It really depends on how clean your pony or horse is, how big the bales are and how big the stable is etc.
My old lad was really clean, amd i mean really clean, always pooed in the back corner and would wee just in front of that so the reast of his bed where he would lie down was always pristine.
The stable was on the smaller side and I used good quality rubber mats.  I'd start the bed with 3 or 4 bales depending on the time of year, I'd take out the wet and poo every day and top up at weekends, usually either half a bale or one bale depending on how clean/dry he'd been.  Summer was usually half a bale and winter one bale, but like I said he was really clean.


----------



## Pally (24 October 2011)

When I topped the bed up I would also move the banks into the centre to become the base and put the new shavings into the bank.


----------



## BobbyMondeo (24 October 2011)

How do all of you afford all these shavings?!?!!? 

I use 1-2 bales a week and i struggle to pay for that.... My boy doesnt get a big bed though or i would be using a bale a day


----------



## CBFan (24 October 2011)

BobbyMondeo said:



			How do all of you afford all these shavings?!?!!? 

I use 1-2 bales a week and i struggle to pay for that.... My boy doesnt get a big bed though or i would be using a bale a day
		
Click to expand...

Are you sure about that?

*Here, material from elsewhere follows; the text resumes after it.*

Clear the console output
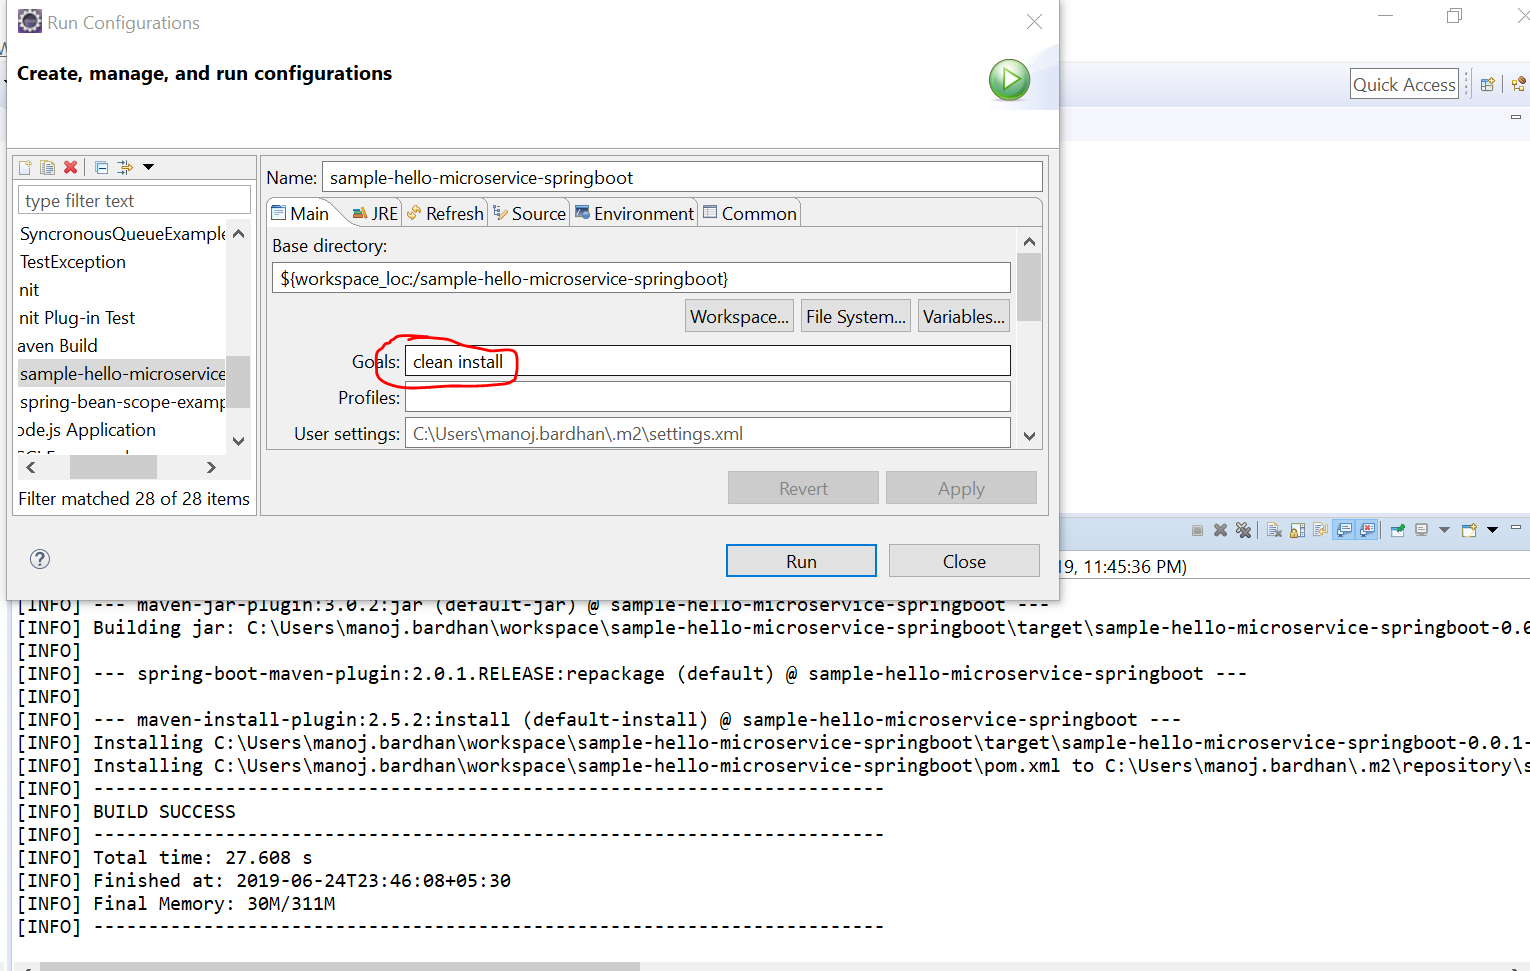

I actually find that the bigger the bed, the less I use.

My boy's stable is 20ft by 15ft and he has a bed of about 15ft by 8ft and 6 inches deep with big banks... it took me about 15 bales of rapport to get it perfect and I top it up with a bale a week... occasionally two.


----------



## SizzlerB (24 October 2011)

BobbyMondeo said:



			How do all of you afford all these shavings?!?!!?
		
Click to expand...

Exactly what I was thinking!  I have rubber matting and only put down 2-3 buckets worth.  I would love to have deep fluffy beds but just cannot afford the payout with two in over the winter.


----------



## shadowboy (24 October 2011)

CBFan said:



			Are you sure about that? I actually find that the bigger the bed, the less I use.

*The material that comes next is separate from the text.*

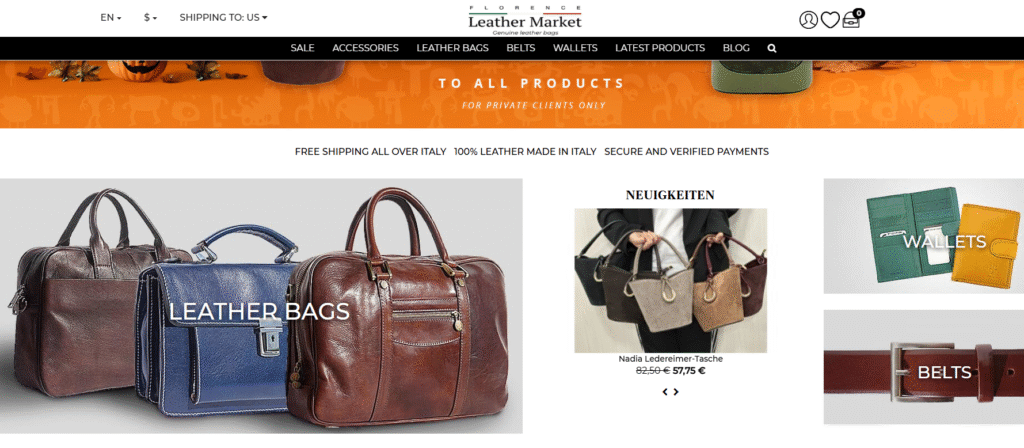Open the LEATHER BAGS menu item
Viewport: 1024px width, 448px height.
[452, 48]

My boy's stable is 20ft by 15ft and he has a bed of about 15ft by 8ft and 6 inches deep with big banks... it took me about 15 bales of rapport to get it perfect and I top it up with a bale a week... occasionally two.
		
Click to expand...

Totally agree- the deeper and bigger a shavings bed- the cleaner it seems to stay- this allows the wet to soack down and the dry to stay on top- it also seems to bind together better.


----------